Indonesia: Freeport and Government Conclude Deal
Freeport and Government Conclude Deal
by Rangga Prakoso | Jakarta
April 7, 2014
R. Sukhyar, director general for coal and mineral resources at the Ministry of Energy and Mineral Resources, announced on Monday that the government had reached a conclusion in the talks of renegotiating a contract with Freeport Indonesia.
Freeport Indonesia is one of the holders of a contract of works. The government is seeking to negotiate new terms as a consequence of the 2009 Mining Law.
Sukhyar said that both Freeport and the government had agreed on the six points being negotiated in the talks, namely an added-value obligation, a reduction in the concession area, local content requirement, a higher royalty rate, divestment obligation and a new contractual period.

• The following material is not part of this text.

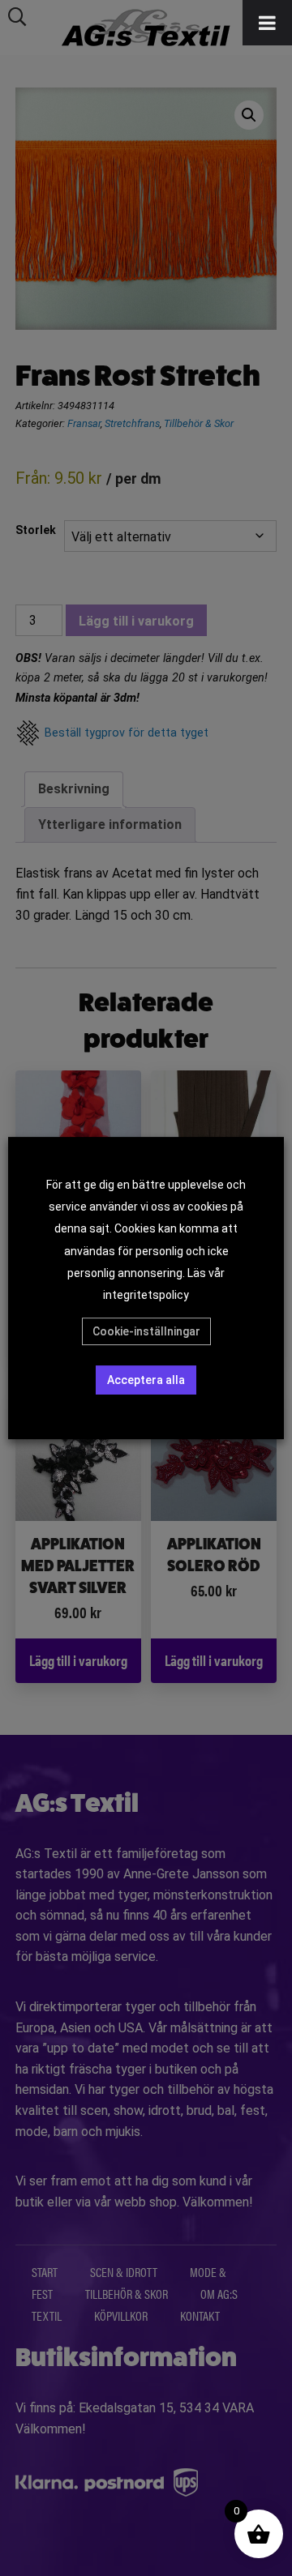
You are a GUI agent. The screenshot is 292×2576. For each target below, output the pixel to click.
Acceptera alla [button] (146, 1379)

“All has been agreed, we just need to amend the contract,” he said.
Sukhyar said Freeport agreed to refine all of its processed copper output — known as copper concentrates — domestically starting in 2017.
Freeport owns the rights to develop and exploit the Grasberg mine in Papua, the largest gold mine and the second-largest copper mine in the world.
The miner currently refines 30 percent of its copper concentrates at a smelting facility in East Java and had agreed to supply the remainder to two new facilities that will be built by state-controlled miner, Aneka Tambang, and Indosmelt.
Sukhyar said Freeport had also agreed to cut its concession size to 127,000 hectares from 212,000 hectares even though some of the returned land may hold gold reserves.
“Actually, they only need 10,000 hectares for exploitation as they have gone underground,” he added.
Furthermore, Freeport had agreed to comply with the regulation on the new royalty rate for copper, gold and silver with 4 percent, 3.75 percent and 3.25 percent, respectively, Sukhyar said.
The mining giant also agreed to divest 30 percent of its shares to local entities until the end of its contract in 2021, Sukhyar said, adding that the central government will become priority buyers for the stake, followed by the regional governments and the private sector.
“If it [the share] is being offered to the government then [the valuation] will not be based on the market price but on replacement cost. The cost already incurred is the amount we will pay,” he added.
The development would certainly give a massive boost to the government’s efforts to take more benefits from the country’s mineral resources as Freeport is the largest miner renegotiating new terms.
Freeport had previously stated that it wants another 20-year extension on its contract and its compliance with the government’s terms may grant them their wishes. Freeport Indonesia planned to invest $17 billion to develop its Grasberg mine until 2041.